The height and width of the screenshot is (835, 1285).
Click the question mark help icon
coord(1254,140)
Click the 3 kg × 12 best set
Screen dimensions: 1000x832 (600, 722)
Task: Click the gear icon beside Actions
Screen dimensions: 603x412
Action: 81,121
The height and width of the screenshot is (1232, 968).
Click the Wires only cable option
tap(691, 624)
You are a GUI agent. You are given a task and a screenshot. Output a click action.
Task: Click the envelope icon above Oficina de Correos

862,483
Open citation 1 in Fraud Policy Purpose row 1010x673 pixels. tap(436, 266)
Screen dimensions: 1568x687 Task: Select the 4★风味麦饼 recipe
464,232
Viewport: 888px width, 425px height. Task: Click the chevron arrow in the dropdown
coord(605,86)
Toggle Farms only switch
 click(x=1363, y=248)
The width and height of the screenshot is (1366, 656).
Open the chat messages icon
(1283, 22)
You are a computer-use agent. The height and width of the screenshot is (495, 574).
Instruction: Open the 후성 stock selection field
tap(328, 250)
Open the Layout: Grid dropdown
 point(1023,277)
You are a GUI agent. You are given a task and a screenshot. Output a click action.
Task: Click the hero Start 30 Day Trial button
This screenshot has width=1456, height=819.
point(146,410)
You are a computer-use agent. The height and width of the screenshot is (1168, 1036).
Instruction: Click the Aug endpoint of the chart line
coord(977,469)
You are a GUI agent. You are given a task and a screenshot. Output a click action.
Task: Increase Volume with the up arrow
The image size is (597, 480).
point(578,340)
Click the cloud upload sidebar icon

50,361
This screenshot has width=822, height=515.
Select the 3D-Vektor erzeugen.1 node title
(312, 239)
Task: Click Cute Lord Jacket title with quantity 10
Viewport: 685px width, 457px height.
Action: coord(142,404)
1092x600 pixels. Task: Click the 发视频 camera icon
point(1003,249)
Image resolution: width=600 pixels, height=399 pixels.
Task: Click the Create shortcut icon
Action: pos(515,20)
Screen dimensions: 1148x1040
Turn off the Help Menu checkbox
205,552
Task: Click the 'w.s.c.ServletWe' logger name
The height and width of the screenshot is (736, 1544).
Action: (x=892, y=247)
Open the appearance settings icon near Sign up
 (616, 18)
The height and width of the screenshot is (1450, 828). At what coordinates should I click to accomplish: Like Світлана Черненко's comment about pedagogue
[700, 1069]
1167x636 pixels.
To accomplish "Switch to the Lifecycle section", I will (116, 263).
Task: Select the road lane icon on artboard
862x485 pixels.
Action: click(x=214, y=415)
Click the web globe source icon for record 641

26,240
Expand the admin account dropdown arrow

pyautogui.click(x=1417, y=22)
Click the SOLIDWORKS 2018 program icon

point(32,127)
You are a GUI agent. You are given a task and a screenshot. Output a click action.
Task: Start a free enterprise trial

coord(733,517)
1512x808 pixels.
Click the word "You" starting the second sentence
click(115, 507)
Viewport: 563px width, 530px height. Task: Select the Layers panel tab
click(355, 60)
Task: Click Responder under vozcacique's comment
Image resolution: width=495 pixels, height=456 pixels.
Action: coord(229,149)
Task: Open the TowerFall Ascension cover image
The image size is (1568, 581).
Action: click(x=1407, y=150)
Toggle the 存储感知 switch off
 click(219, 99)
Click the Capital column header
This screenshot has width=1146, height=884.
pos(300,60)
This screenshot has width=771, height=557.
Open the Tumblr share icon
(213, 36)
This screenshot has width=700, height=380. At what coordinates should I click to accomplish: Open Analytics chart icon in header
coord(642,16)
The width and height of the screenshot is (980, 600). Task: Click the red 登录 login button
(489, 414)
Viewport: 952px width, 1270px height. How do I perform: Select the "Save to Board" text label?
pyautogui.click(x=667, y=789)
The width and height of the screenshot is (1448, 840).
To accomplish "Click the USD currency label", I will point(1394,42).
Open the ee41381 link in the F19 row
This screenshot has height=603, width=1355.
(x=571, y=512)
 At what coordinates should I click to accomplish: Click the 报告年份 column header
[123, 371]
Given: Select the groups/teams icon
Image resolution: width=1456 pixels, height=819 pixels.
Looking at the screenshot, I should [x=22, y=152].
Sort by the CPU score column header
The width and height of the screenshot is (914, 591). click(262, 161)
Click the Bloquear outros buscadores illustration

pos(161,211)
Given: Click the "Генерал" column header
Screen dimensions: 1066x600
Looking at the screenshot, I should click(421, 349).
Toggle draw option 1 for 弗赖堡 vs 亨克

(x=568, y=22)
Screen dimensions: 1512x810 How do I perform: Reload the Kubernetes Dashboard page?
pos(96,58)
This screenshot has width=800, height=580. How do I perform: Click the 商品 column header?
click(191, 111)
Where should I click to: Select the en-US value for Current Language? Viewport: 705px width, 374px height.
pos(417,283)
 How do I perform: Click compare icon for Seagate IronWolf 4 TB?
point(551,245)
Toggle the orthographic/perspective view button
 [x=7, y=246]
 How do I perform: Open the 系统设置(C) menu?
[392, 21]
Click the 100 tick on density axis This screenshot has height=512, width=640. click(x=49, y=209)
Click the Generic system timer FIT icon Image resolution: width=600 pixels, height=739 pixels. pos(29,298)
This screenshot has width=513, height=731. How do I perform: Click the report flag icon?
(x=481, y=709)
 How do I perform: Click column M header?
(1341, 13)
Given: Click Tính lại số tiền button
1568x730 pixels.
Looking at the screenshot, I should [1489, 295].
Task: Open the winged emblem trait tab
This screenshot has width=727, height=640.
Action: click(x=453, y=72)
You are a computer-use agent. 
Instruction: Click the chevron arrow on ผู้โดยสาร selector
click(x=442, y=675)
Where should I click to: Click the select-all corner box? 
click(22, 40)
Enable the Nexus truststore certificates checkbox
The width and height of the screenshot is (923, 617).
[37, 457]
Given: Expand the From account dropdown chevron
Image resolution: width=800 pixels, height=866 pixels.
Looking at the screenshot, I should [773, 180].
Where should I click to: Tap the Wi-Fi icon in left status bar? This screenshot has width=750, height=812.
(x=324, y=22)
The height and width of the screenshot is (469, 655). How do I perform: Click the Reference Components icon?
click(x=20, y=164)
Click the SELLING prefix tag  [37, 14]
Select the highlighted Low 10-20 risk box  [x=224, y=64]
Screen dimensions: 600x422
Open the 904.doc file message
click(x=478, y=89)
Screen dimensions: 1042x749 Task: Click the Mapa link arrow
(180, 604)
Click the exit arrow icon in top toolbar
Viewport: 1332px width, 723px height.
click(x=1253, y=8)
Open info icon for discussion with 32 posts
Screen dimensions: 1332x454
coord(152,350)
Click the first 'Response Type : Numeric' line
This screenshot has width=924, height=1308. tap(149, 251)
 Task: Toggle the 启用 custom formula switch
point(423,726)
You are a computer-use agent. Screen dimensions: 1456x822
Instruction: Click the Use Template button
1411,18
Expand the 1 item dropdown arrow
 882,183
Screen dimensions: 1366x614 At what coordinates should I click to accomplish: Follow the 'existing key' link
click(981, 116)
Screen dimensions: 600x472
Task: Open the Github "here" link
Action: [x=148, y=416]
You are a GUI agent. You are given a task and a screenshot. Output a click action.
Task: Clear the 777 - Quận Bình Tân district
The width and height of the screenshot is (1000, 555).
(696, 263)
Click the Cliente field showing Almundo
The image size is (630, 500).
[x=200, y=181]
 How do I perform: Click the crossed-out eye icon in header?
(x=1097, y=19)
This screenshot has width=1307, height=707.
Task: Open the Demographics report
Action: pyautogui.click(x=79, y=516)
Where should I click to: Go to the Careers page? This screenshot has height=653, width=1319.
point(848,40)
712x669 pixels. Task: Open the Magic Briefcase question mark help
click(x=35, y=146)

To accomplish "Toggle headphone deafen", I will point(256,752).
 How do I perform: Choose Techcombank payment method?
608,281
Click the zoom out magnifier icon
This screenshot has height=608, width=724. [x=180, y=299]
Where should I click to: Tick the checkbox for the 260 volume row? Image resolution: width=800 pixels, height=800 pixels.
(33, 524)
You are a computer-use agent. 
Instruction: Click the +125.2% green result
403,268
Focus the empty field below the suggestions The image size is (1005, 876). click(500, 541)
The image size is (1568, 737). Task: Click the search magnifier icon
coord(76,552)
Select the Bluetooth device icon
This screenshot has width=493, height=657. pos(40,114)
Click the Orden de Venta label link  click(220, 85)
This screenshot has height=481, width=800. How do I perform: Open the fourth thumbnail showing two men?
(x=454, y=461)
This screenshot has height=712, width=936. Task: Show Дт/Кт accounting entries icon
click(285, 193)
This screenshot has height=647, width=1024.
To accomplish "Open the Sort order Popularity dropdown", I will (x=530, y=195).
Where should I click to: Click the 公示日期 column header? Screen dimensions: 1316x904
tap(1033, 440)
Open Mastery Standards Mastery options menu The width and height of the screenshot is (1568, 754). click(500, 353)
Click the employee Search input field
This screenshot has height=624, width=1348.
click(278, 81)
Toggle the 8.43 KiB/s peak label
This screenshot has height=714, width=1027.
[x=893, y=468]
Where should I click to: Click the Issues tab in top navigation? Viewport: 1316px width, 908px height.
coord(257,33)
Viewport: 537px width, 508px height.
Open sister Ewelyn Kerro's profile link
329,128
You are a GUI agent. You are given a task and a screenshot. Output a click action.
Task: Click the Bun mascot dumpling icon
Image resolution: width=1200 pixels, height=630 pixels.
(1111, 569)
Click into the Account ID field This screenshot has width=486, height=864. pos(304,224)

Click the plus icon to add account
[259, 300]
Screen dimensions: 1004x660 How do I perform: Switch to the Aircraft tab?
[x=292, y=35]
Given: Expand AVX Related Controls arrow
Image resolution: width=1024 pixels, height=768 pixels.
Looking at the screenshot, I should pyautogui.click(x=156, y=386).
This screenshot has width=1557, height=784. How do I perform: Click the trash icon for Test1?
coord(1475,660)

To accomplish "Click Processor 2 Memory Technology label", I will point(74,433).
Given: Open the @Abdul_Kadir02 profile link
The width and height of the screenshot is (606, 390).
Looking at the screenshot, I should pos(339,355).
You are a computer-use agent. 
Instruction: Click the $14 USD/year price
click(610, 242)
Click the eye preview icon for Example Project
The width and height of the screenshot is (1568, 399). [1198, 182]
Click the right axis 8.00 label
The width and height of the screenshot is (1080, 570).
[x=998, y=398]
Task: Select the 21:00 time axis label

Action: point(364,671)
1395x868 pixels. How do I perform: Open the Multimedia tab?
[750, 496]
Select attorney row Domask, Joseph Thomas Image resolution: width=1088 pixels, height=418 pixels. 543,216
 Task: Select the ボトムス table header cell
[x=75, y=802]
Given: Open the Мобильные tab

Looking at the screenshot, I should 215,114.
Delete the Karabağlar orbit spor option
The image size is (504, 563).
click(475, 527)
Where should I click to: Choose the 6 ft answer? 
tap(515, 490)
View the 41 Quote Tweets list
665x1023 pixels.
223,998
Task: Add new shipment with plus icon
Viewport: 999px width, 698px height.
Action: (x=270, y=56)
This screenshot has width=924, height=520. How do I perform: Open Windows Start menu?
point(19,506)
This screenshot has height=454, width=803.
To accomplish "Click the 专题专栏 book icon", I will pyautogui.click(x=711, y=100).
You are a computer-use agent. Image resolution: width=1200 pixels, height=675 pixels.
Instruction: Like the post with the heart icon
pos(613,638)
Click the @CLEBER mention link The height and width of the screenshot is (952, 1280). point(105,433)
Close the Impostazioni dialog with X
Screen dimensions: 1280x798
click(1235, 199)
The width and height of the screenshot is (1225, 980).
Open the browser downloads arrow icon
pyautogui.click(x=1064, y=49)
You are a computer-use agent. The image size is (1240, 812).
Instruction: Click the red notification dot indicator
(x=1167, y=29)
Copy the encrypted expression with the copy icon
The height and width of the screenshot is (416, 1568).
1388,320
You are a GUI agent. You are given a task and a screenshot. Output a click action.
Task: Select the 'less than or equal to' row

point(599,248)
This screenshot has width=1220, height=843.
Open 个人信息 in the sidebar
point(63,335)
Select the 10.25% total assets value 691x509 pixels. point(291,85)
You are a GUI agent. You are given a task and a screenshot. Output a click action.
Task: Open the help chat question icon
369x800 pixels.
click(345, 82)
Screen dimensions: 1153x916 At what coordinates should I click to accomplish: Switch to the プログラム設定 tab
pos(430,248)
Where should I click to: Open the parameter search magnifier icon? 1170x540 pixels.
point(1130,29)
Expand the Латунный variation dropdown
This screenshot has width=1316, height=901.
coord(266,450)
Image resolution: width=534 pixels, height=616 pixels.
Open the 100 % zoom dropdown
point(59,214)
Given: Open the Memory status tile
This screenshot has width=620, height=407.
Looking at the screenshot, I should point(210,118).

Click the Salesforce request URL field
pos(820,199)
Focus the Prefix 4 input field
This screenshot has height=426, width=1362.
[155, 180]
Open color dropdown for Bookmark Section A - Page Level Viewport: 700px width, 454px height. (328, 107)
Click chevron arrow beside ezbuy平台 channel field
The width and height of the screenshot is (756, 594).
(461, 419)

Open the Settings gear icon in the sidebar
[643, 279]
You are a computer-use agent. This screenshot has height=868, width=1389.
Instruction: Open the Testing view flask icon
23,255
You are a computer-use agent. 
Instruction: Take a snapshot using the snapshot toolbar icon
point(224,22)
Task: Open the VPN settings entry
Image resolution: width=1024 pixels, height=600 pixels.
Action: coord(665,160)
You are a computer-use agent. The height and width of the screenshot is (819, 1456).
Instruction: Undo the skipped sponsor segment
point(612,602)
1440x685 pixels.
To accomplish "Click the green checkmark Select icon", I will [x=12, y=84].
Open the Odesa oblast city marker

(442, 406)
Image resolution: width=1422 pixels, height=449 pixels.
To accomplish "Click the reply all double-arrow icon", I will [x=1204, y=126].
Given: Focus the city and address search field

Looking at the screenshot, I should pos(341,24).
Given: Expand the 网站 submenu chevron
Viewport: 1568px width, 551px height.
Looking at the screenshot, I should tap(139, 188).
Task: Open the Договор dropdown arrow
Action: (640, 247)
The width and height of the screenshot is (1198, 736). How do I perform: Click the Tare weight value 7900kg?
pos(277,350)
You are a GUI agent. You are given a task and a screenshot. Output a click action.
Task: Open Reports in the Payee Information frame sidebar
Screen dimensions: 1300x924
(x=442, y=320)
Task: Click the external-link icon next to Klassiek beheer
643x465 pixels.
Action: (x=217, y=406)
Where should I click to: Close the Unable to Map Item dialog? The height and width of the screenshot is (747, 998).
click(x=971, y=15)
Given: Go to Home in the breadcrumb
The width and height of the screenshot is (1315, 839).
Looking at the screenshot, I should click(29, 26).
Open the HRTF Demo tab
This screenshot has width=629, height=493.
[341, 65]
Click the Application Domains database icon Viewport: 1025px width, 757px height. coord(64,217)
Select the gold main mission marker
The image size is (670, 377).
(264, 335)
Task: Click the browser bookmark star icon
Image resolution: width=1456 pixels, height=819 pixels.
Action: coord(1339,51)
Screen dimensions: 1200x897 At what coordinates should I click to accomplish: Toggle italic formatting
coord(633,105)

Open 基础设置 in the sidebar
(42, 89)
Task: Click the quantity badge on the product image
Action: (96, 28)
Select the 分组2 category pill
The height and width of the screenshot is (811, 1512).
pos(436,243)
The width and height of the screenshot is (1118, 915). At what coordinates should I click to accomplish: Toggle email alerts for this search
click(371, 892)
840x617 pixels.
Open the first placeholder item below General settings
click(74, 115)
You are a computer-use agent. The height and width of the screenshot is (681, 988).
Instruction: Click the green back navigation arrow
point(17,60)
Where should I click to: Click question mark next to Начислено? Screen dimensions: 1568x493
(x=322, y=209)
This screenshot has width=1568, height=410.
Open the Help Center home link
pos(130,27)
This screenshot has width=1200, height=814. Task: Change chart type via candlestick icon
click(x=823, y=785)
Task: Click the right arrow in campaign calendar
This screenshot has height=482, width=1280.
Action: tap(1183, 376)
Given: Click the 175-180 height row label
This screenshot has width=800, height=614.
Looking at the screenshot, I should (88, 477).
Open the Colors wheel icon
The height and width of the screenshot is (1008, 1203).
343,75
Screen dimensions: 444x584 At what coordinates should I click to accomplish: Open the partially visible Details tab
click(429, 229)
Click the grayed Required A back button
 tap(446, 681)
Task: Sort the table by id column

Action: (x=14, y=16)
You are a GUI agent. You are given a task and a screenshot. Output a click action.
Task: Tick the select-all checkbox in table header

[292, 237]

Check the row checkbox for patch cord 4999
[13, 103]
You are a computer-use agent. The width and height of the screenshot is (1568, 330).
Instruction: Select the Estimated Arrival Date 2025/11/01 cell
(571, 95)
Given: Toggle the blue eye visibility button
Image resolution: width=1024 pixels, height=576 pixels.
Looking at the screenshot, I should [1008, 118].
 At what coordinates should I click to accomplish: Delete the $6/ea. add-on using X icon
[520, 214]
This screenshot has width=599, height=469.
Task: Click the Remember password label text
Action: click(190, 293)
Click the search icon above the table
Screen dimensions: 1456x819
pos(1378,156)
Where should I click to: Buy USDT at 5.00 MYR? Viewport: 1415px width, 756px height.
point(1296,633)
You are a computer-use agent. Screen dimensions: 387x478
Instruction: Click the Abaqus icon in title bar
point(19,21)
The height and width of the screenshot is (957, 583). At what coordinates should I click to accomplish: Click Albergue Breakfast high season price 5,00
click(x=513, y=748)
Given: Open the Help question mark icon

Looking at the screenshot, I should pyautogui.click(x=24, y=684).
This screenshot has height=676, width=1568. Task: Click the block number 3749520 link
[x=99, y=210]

#####

Work out how many lines of the listing contain the string "Memory". Please reply with the number only.

(Answer box): 2